**Requirement**
When you reach the line containing "Task: Enable Imprime laudo por lote toggle" in the data below, begin returning lines exactly as written, and stop once the line containing "Task: Select the Create a Route tab" has been returned.

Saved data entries
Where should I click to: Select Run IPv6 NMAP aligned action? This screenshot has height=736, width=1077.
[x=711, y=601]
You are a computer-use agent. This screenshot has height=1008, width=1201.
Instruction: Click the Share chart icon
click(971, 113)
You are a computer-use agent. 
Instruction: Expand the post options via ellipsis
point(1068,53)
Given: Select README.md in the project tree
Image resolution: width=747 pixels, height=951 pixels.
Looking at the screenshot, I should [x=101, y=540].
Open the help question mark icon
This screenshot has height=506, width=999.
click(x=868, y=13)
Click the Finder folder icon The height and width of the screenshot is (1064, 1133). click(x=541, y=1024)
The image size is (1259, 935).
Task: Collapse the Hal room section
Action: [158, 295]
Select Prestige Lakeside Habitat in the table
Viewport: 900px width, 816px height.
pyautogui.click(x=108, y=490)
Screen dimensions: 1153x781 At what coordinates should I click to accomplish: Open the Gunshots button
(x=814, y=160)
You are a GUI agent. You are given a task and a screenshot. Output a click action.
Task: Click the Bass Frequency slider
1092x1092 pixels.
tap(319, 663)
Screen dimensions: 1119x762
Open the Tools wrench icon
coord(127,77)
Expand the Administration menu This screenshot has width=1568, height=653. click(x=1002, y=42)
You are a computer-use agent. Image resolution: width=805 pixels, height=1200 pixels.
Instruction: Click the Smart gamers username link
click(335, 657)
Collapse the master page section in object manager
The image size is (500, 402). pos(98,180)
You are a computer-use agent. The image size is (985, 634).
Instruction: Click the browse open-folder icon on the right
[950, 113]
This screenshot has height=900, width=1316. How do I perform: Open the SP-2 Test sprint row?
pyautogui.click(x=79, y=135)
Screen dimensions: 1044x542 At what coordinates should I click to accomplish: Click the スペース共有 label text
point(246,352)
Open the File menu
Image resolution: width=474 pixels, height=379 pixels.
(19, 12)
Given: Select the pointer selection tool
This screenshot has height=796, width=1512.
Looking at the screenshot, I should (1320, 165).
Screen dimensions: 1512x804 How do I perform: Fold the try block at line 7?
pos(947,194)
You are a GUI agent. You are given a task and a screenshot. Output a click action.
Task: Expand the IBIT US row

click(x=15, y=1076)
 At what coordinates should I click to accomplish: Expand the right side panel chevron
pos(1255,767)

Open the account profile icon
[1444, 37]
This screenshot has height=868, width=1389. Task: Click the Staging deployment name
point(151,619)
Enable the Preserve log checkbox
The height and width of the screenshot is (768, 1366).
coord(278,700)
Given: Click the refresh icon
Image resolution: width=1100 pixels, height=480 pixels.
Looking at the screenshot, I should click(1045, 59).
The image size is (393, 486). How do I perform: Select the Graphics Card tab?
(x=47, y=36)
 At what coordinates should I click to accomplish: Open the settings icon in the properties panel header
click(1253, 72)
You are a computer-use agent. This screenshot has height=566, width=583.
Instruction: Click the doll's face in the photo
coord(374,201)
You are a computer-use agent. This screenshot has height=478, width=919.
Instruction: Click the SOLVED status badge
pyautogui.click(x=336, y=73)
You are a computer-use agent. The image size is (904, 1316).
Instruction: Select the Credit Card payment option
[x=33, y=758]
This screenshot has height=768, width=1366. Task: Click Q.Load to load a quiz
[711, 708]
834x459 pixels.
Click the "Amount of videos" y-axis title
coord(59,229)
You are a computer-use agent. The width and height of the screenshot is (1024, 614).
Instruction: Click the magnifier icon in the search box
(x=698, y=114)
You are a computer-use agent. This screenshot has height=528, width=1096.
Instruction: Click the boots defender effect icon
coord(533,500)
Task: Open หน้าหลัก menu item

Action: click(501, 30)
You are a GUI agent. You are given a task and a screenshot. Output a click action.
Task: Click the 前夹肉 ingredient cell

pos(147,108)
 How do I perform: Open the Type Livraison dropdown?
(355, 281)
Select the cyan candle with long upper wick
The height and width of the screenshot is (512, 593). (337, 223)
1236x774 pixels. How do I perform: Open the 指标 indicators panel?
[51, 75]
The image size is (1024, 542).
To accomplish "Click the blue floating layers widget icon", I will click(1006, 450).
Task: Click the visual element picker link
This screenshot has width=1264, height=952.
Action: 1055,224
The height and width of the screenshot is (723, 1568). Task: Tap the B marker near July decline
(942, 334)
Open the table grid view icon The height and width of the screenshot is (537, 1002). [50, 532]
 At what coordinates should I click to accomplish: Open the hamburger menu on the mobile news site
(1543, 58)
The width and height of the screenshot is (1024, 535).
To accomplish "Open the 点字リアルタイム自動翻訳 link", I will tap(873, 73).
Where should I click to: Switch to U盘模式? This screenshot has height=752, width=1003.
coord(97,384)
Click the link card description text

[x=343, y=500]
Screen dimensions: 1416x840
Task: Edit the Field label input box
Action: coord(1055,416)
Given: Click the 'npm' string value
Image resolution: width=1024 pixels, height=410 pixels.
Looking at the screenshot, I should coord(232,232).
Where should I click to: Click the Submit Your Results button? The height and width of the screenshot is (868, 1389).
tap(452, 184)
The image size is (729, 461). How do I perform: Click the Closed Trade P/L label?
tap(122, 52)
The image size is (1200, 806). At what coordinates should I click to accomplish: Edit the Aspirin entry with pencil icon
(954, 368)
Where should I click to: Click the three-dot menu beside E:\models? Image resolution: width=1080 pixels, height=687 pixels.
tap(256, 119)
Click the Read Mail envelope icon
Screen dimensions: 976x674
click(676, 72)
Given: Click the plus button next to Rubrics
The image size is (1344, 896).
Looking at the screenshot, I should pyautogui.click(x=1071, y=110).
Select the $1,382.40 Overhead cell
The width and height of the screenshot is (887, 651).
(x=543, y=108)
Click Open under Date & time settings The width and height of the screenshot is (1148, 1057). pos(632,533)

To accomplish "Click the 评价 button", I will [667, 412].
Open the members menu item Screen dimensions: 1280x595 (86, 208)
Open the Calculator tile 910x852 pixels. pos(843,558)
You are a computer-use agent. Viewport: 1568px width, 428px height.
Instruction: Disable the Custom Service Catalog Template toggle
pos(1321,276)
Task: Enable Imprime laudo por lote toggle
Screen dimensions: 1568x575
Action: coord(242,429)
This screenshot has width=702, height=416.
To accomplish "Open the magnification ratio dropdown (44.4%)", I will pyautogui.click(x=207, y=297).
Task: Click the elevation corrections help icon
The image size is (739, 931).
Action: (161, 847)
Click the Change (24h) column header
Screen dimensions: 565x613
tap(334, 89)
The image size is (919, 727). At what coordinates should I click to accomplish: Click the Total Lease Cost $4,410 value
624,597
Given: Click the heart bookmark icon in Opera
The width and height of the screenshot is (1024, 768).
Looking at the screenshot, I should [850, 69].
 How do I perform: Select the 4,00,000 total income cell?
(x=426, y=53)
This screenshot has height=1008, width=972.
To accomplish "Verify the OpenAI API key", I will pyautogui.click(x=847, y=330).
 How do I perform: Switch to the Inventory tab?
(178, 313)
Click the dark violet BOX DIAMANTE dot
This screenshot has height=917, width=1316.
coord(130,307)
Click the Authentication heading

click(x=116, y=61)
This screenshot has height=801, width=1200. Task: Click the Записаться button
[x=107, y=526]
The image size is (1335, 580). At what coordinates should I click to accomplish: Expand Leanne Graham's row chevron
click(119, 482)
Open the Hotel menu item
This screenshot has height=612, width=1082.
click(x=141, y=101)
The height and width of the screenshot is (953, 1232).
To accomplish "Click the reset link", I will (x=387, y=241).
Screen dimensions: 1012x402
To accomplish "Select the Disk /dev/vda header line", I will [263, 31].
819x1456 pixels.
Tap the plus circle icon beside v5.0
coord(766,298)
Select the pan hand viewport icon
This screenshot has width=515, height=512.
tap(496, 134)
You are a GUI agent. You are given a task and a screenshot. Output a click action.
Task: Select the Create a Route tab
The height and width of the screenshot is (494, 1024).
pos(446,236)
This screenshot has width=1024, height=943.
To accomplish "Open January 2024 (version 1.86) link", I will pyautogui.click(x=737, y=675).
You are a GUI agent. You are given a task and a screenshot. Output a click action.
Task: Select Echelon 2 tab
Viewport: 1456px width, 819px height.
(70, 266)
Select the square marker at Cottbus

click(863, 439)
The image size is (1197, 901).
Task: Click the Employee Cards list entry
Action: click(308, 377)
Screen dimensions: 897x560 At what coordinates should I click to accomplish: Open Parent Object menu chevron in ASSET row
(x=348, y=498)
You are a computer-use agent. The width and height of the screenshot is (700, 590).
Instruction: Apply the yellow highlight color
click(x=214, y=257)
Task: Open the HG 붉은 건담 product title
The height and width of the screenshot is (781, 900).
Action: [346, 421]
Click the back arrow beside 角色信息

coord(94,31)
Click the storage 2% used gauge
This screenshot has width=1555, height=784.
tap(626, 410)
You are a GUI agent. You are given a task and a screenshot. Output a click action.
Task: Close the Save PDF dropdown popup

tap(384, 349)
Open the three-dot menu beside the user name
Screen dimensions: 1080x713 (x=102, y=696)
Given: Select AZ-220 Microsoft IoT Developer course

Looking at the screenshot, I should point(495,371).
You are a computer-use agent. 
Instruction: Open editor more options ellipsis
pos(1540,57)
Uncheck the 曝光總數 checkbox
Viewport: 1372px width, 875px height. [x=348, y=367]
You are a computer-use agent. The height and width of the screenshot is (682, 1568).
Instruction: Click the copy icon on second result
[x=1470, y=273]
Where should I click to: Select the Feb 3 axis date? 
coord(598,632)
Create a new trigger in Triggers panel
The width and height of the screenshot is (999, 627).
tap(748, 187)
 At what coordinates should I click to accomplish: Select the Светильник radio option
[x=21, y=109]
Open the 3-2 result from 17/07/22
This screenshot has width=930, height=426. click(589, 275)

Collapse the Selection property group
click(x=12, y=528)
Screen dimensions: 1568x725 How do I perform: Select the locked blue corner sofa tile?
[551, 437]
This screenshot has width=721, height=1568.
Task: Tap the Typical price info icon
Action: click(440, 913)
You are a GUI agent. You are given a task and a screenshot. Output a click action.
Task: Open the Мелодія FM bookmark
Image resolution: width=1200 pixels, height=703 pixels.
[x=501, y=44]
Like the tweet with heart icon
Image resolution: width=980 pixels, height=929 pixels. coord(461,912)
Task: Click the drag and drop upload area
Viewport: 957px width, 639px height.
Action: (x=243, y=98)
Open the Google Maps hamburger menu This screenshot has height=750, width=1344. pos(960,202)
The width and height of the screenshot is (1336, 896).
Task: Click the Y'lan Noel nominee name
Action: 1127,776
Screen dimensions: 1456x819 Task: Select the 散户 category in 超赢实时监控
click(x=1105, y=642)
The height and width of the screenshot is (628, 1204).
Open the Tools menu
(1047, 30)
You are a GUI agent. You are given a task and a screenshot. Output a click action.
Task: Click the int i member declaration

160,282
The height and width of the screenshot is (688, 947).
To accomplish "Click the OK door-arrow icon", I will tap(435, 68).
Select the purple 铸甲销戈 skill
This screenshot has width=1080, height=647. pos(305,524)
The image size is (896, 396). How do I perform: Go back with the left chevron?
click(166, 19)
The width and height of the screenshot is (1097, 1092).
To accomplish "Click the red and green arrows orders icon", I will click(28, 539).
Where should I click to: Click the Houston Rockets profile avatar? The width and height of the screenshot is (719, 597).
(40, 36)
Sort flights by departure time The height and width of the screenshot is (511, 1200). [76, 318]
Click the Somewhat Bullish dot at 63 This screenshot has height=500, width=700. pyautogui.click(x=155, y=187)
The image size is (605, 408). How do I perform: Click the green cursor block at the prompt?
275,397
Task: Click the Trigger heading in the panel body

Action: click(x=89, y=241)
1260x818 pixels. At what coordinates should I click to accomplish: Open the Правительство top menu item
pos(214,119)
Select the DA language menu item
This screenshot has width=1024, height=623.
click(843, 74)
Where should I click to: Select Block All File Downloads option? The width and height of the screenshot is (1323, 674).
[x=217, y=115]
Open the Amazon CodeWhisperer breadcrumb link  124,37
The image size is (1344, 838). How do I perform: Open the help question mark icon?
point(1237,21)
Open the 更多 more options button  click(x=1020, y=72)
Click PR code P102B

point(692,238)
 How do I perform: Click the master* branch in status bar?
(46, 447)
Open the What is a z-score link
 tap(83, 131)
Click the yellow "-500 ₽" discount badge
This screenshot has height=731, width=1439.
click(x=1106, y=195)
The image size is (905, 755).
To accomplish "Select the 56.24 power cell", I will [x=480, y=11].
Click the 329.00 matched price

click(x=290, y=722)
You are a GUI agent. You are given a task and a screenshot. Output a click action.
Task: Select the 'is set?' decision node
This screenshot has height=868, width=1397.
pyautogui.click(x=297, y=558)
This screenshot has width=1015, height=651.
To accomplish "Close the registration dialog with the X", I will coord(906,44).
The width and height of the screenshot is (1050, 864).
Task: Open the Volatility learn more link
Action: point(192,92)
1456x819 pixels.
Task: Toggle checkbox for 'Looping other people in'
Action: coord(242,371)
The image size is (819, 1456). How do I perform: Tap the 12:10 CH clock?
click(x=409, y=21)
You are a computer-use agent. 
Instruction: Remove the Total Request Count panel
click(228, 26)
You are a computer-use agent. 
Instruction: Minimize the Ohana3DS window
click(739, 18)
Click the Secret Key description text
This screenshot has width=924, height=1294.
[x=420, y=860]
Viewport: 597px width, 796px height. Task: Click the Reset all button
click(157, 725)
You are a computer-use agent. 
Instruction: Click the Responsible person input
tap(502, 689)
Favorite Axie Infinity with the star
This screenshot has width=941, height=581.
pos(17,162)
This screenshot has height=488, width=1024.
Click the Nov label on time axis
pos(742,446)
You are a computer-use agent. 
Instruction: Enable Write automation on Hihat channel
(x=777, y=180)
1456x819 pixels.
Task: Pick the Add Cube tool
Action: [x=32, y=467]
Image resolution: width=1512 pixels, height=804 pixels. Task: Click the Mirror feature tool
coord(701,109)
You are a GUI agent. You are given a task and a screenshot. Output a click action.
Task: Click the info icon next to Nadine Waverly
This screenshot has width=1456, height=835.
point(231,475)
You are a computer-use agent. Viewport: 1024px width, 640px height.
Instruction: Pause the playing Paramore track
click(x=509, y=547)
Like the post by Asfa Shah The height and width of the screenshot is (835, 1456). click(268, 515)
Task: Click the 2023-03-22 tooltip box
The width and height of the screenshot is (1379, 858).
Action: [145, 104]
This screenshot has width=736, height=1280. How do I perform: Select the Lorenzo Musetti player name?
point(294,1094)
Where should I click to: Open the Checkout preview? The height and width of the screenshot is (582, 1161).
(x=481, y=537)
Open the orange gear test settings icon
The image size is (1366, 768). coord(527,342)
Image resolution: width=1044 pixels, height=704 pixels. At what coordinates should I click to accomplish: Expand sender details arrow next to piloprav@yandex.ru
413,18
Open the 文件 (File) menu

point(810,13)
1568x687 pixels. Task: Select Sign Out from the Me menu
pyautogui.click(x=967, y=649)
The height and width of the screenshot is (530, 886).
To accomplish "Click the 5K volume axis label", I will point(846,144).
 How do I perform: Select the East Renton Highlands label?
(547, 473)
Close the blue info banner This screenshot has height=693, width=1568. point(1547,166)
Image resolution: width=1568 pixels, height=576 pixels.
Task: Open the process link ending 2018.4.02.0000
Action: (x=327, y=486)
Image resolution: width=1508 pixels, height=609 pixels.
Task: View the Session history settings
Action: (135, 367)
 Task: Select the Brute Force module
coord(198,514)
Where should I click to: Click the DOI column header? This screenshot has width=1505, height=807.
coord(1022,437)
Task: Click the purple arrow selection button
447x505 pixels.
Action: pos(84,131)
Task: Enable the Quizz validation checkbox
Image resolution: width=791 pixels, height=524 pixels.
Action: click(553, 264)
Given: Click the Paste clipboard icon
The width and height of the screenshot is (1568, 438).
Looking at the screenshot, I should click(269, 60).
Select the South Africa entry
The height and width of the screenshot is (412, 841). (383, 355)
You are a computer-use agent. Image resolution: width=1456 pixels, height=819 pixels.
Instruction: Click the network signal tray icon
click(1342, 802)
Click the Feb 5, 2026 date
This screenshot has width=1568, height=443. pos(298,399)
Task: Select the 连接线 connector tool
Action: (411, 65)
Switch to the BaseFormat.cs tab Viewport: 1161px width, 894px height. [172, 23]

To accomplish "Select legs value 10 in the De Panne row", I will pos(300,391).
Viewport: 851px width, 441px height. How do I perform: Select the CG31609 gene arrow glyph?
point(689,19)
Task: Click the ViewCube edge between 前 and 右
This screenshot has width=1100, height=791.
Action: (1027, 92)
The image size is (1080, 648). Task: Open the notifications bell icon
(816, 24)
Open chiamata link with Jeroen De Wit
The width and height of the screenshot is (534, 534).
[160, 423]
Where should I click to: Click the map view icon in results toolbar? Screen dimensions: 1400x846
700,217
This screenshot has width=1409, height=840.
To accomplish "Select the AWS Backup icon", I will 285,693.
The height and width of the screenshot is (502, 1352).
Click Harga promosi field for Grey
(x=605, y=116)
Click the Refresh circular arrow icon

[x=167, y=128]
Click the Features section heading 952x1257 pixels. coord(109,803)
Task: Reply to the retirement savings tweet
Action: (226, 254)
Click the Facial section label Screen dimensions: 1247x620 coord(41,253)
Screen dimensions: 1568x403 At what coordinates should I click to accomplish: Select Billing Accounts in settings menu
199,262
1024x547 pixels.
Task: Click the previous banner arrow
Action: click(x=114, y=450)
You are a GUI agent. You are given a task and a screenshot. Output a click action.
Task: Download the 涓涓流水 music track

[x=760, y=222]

**Solution for this exercise**
Task: Enable Imprime laudo por lote toggle
Screen dimensions: 1568x575
Action: coord(242,429)
This screenshot has width=702, height=416.
To accomplish "Open the magnification ratio dropdown (44.4%)", I will pyautogui.click(x=207, y=297).
Task: Click the elevation corrections help icon
The image size is (739, 931).
Action: (161, 847)
Click the Change (24h) column header
Screen dimensions: 565x613
tap(334, 89)
The image size is (919, 727). At what coordinates should I click to accomplish: Click the Total Lease Cost $4,410 value
624,597
Given: Click the heart bookmark icon in Opera
The width and height of the screenshot is (1024, 768).
Looking at the screenshot, I should [850, 69].
 How do I perform: Select the 4,00,000 total income cell?
(x=426, y=53)
This screenshot has height=1008, width=972.
To accomplish "Verify the OpenAI API key", I will pyautogui.click(x=847, y=330).
 How do I perform: Switch to the Inventory tab?
(178, 313)
Click the dark violet BOX DIAMANTE dot
This screenshot has height=917, width=1316.
coord(130,307)
Click the Authentication heading

click(x=116, y=61)
This screenshot has height=801, width=1200. Task: Click the Записаться button
[x=107, y=526]
The image size is (1335, 580). At what coordinates should I click to accomplish: Expand Leanne Graham's row chevron
click(119, 482)
Open the Hotel menu item
This screenshot has height=612, width=1082.
click(x=141, y=101)
The height and width of the screenshot is (953, 1232).
To accomplish "Click the reset link", I will (x=387, y=241).
Screen dimensions: 1012x402
To accomplish "Select the Disk /dev/vda header line", I will [263, 31].
819x1456 pixels.
Tap the plus circle icon beside v5.0
coord(766,298)
Select the pan hand viewport icon
This screenshot has width=515, height=512.
tap(496, 134)
You are a GUI agent. You are given a task and a screenshot. Output a click action.
Task: Select the Create a Route tab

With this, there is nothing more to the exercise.